(USNewsBreak.com) – The technological boom increased criminals’ abilities to expand their reach. Armed with nothing more than a computer and a bit of capability, they can access accounts and businesses worldwide, stealing data and then demanding ransoms for access or info. Many criminals band together to create cybercrime gangs. The FBI recently helped German authorities break up one such ring.
On Monday, March 6, Duesseldorf police said that with the help of the FBI and other international partners, they were able to target and disrupt a ransomware gang with alleged ties to the Russia-based Evil Corp. They identified 11 people associated with the gang and carried out raids in both Germany and Ukraine on February 28.
German police said Monday that they have disrupted an international cybercrime gang which has been blackmailing large companies and institutions for years, raking in millions of euros. https://t.co/vT2bWiSPm6
— NEWSMAX (@NEWSMAX) March 6, 2023
While authorities did take some suspects into custody, they are still looking for three major players: Igor Garshin (31), Irina Zemlyanikina (36), and Igor Turashev, who is also wanted by the United States.
Ransomware is a growing problem. According to statistics, in 2021, there were more than 600 million attacks of this nature worldwide. How it works is: hackers go in, steal sensitive data, and then scramble the systems. The only way to restore access is to use an encryption key — which only the bad actors have. The victim has to pay to get the key, but even then, there’s no guarantee they will get all of their data back.

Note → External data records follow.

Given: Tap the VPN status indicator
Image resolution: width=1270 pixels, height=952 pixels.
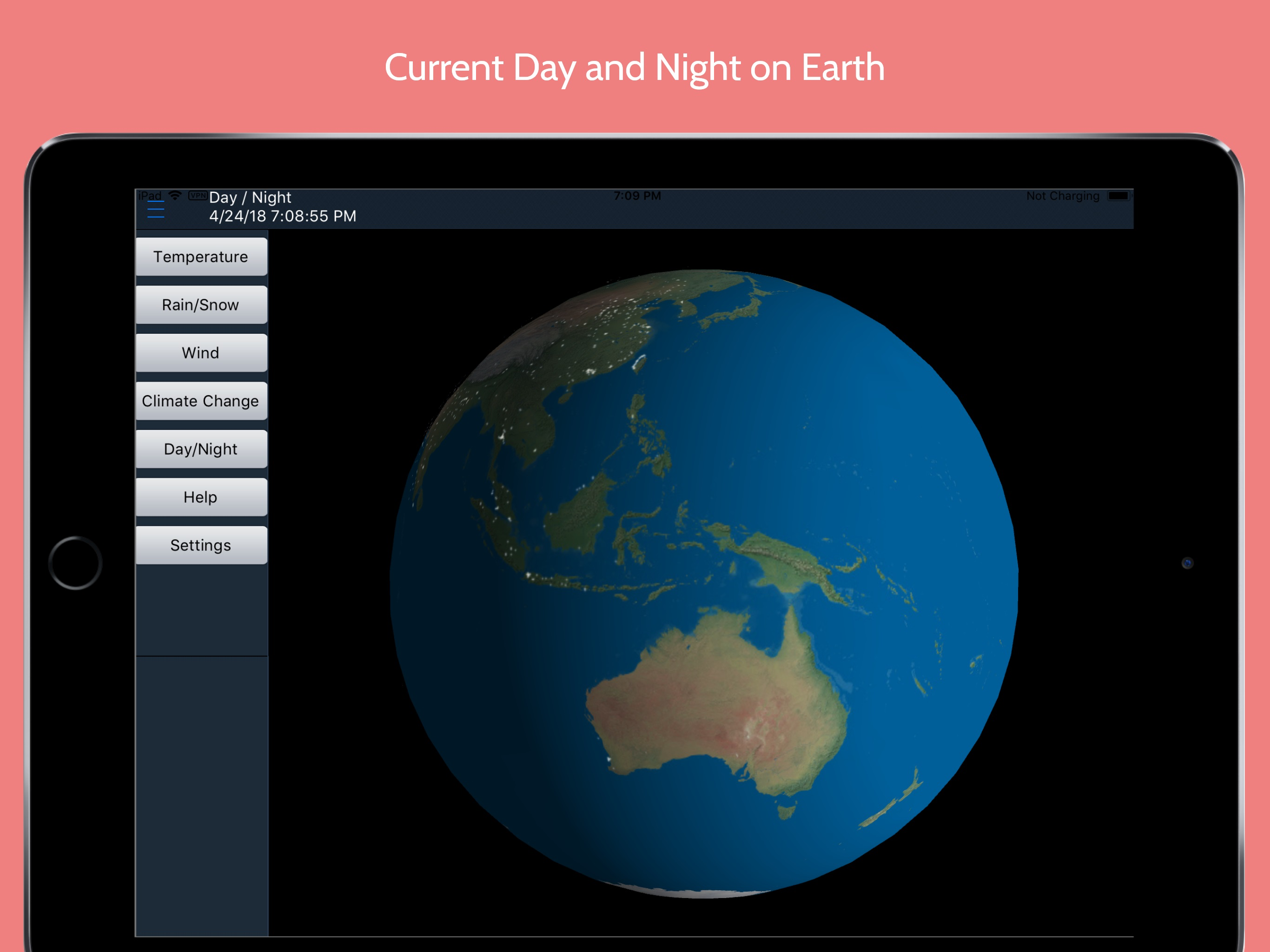Looking at the screenshot, I should click(198, 196).
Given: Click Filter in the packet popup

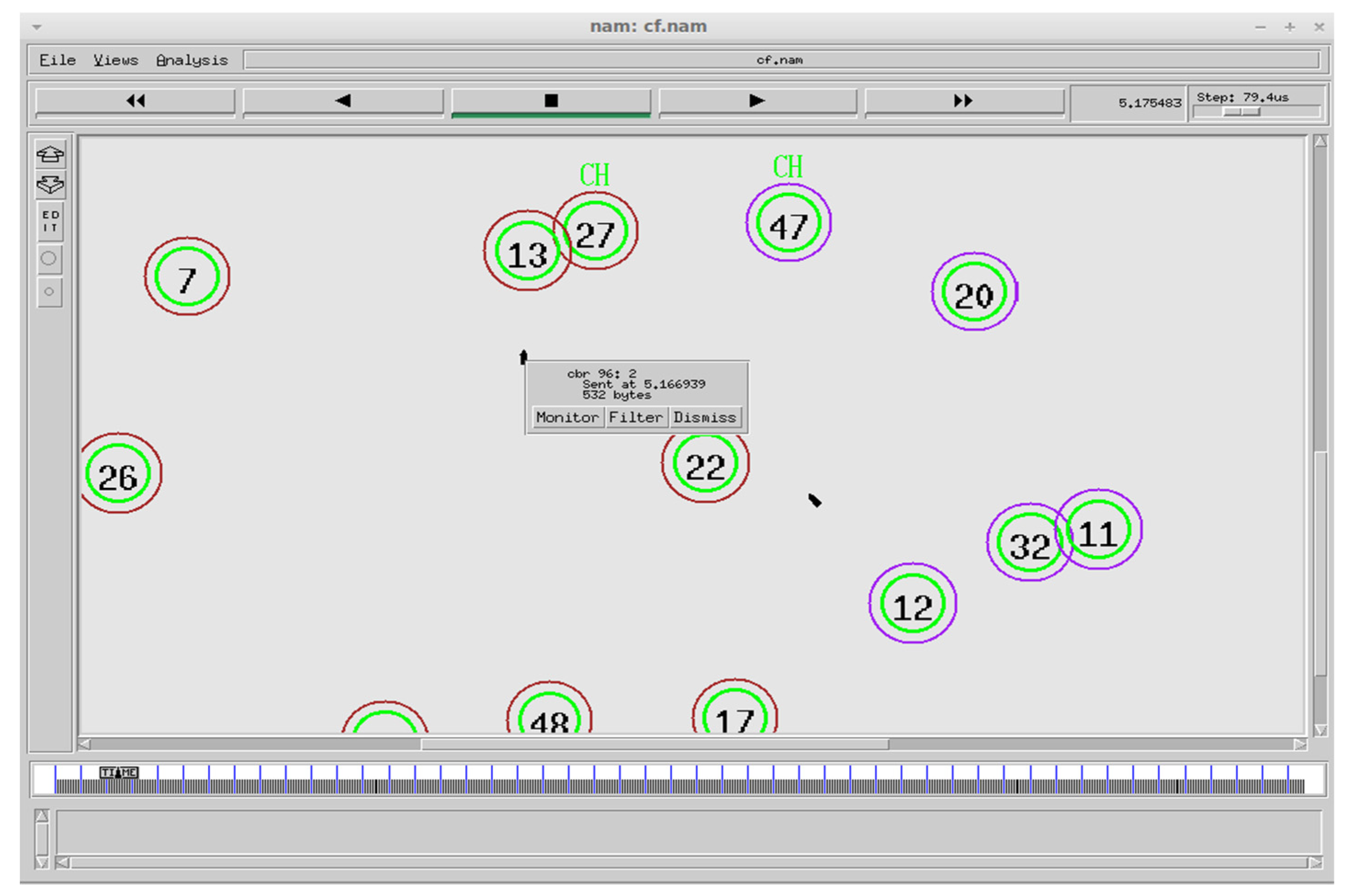Looking at the screenshot, I should click(x=635, y=417).
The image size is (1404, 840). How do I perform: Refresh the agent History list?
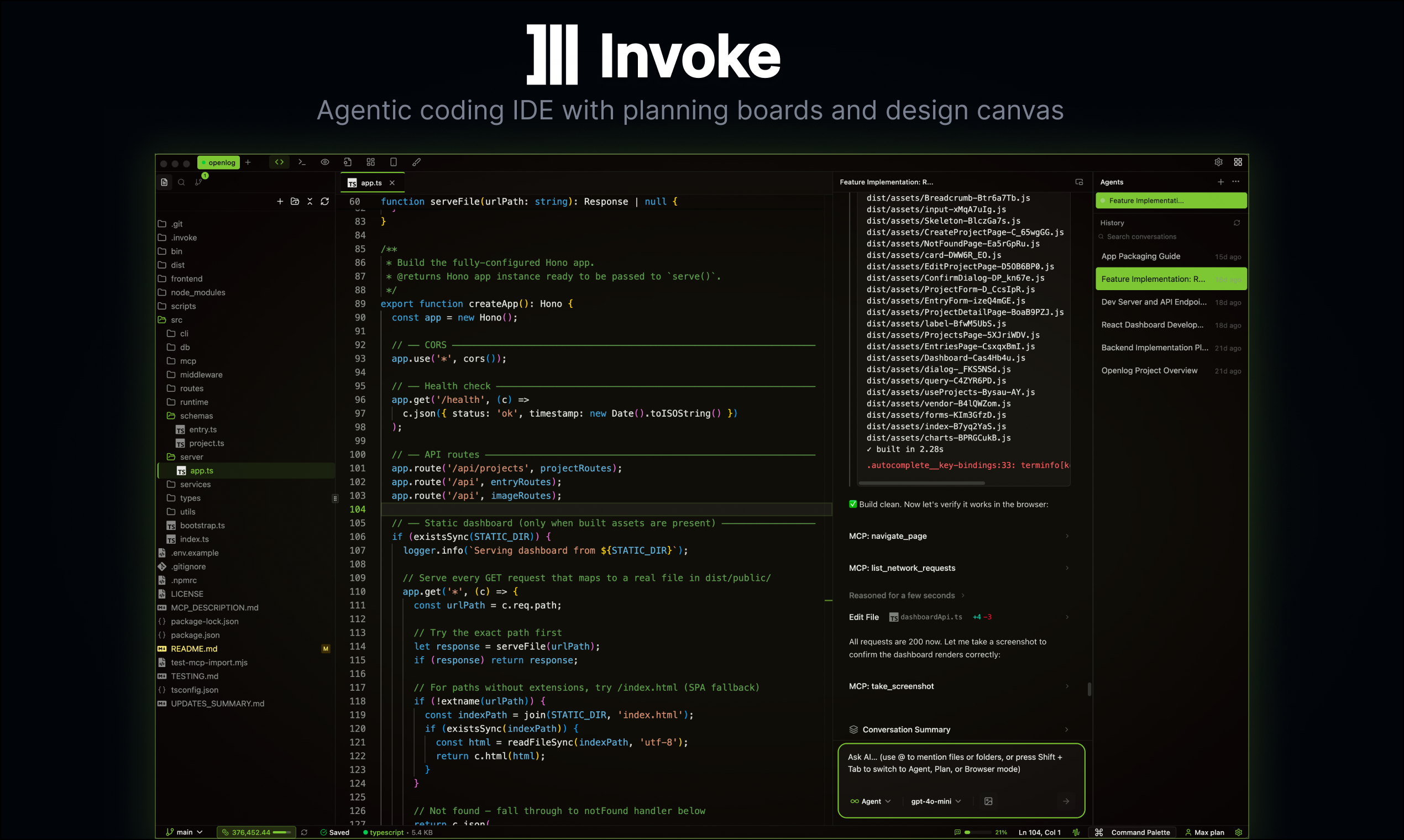[1237, 223]
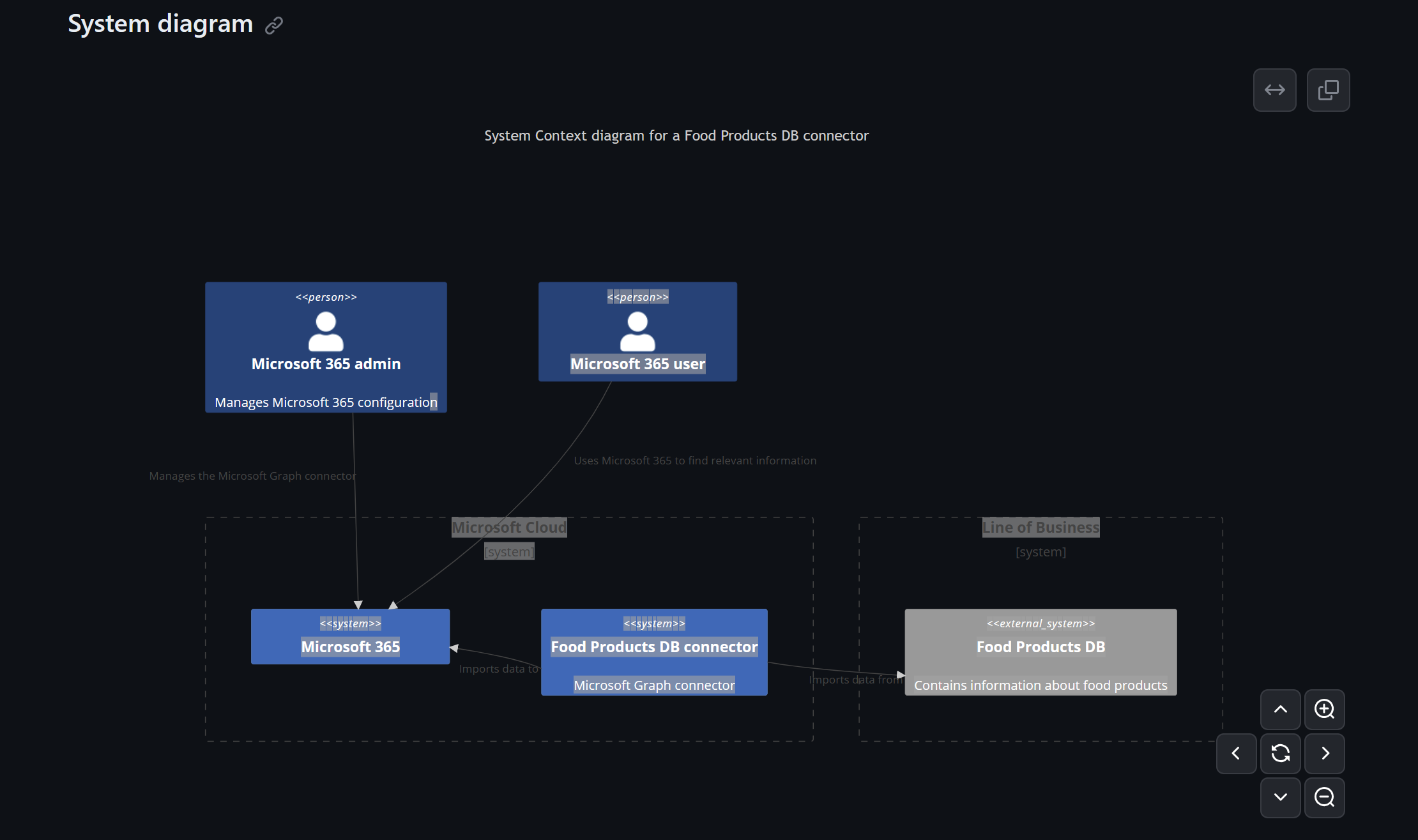
Task: Click the System diagram heading
Action: click(160, 24)
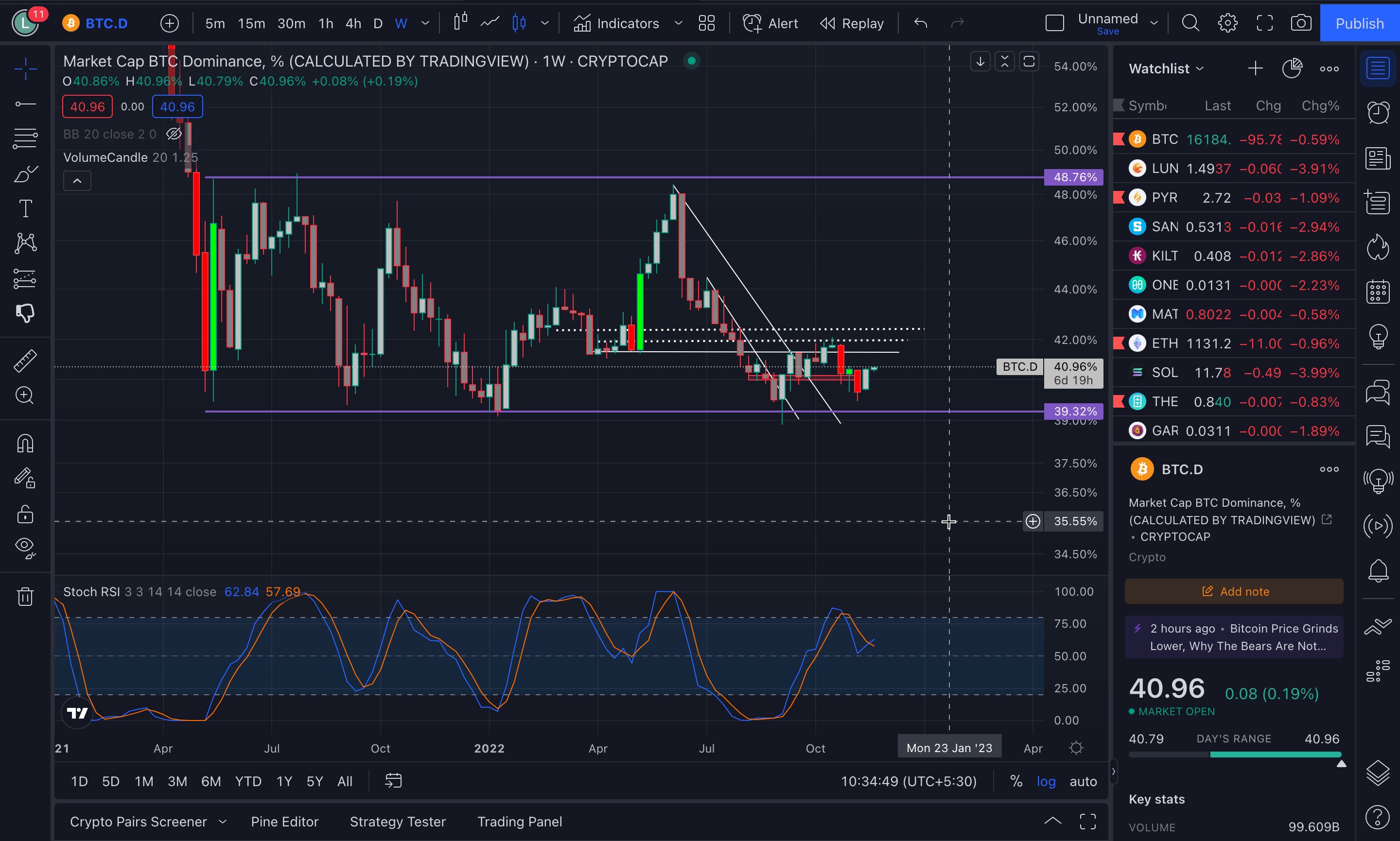Toggle the log scale option
Screen dimensions: 1400x841
pyautogui.click(x=1046, y=781)
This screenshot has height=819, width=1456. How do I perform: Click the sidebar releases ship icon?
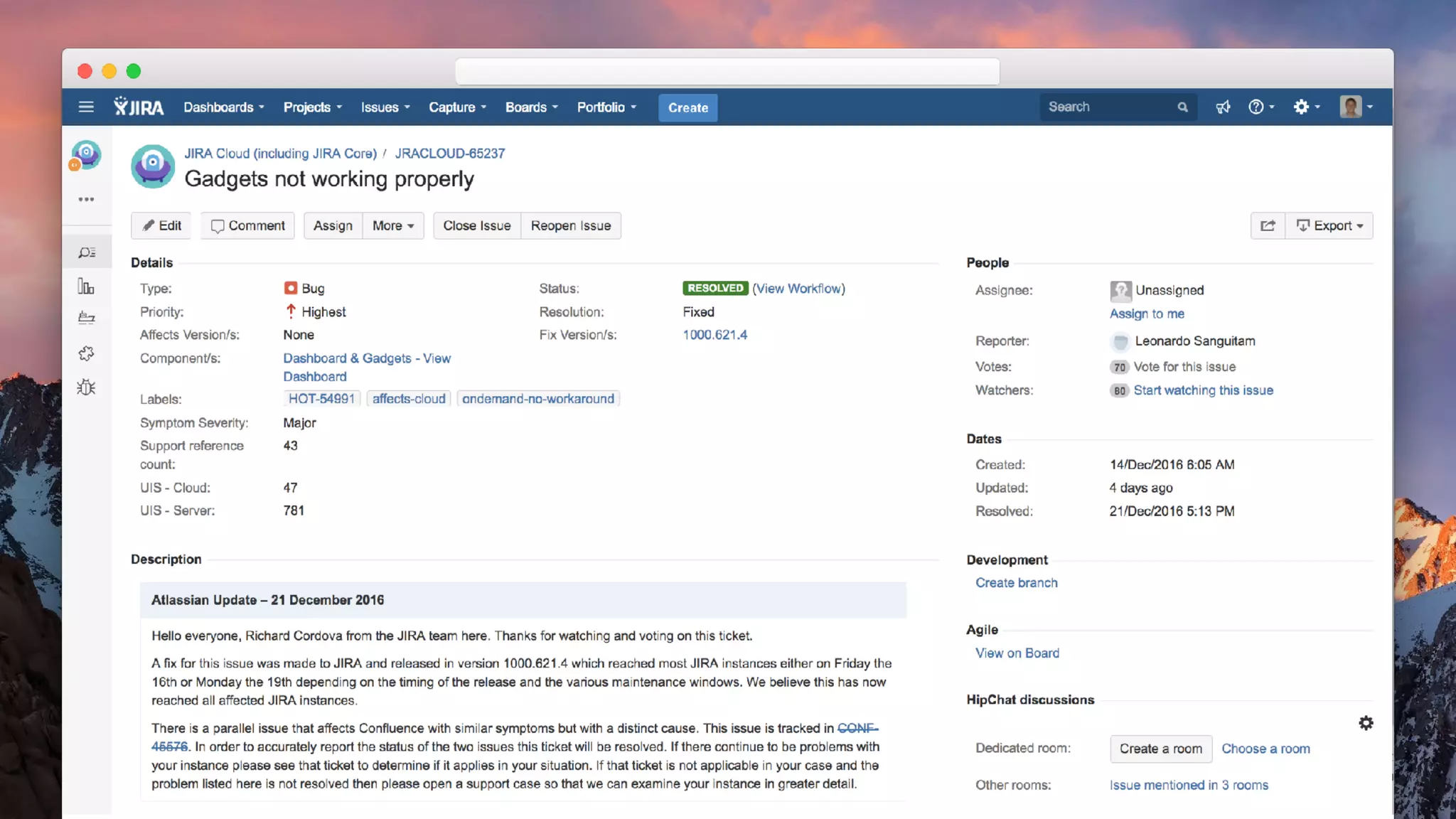(x=86, y=318)
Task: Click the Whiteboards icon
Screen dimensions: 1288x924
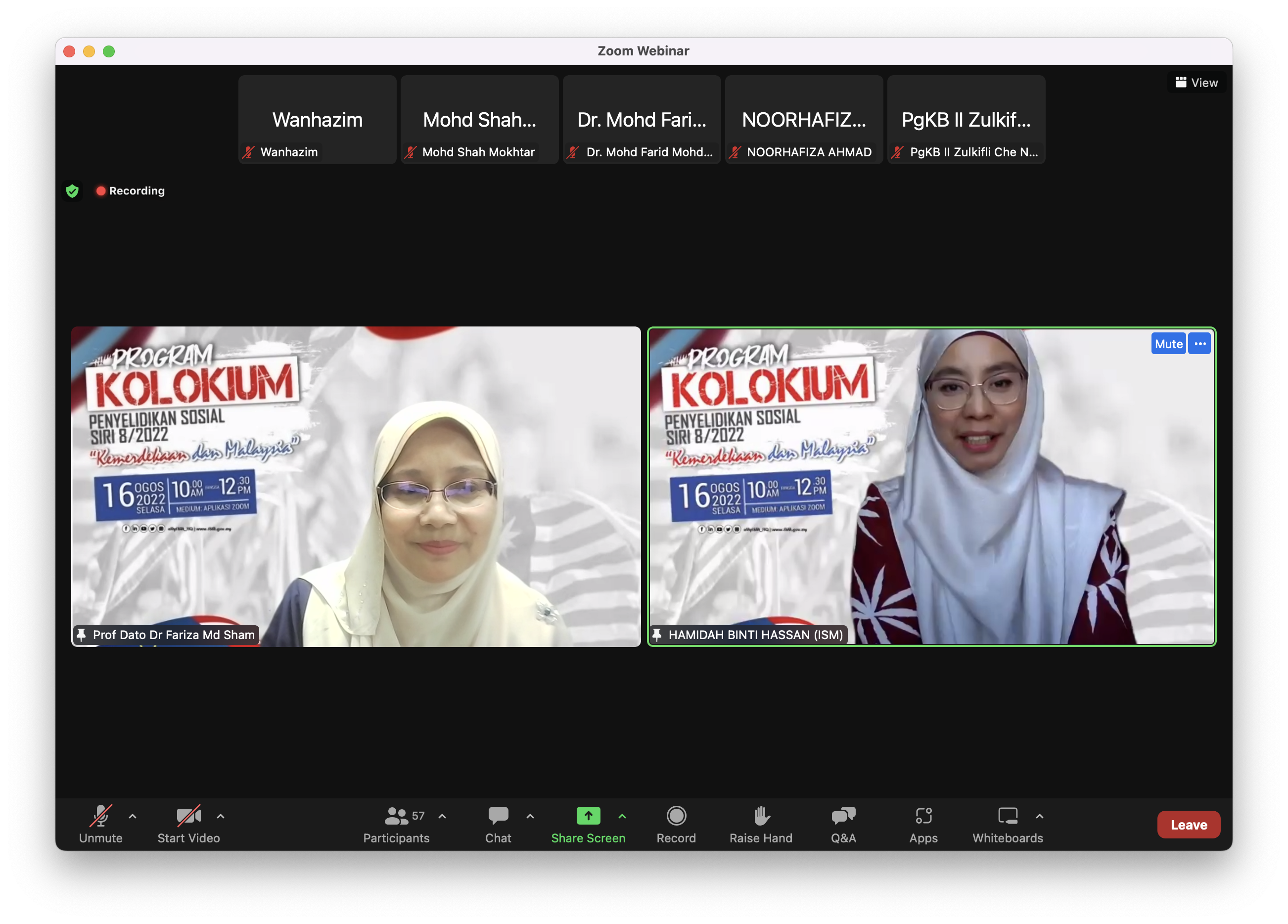Action: (x=1007, y=816)
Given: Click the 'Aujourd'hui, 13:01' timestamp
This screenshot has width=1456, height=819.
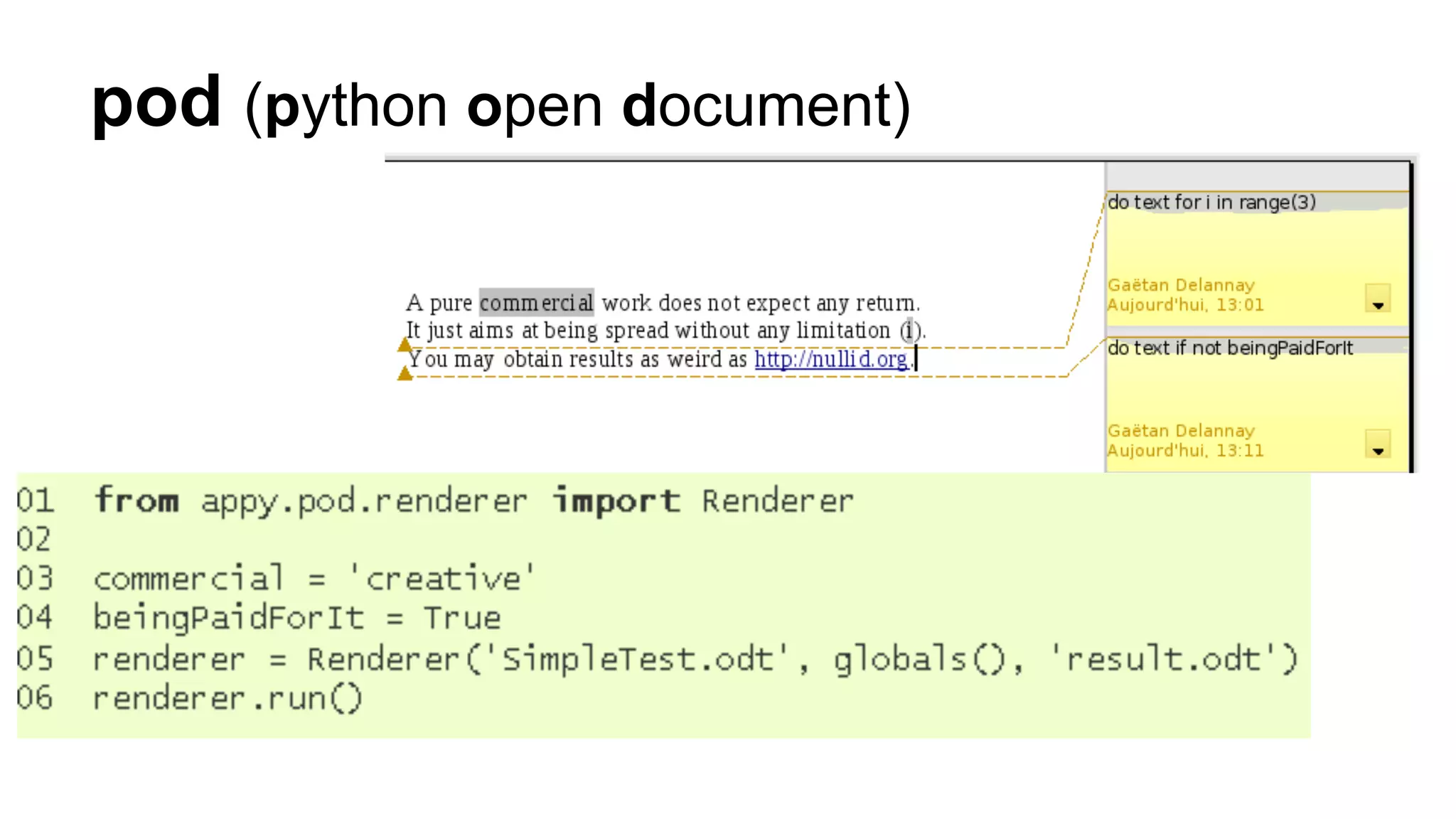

AP News reported that in the case of Evil Corp, North Rhine-Westphalia State Police Cybercrime Department head, Dirk Kunze, said there have been at least 601 victims globally. The gang has received tens of millions of dollars in ransom. Between 2019 and 2021, at least $42.5 million of that came from the United States.
It’s not just finances that suffer, either. Sometimes, the crimes lead to life-or-death complications. In 2020, when hackers infected Duesseldorf University Hospital systems with DoppelPaymer, staff couldn’t access their records. As a result, they had to transfer a woman to another city, and she ended up dying.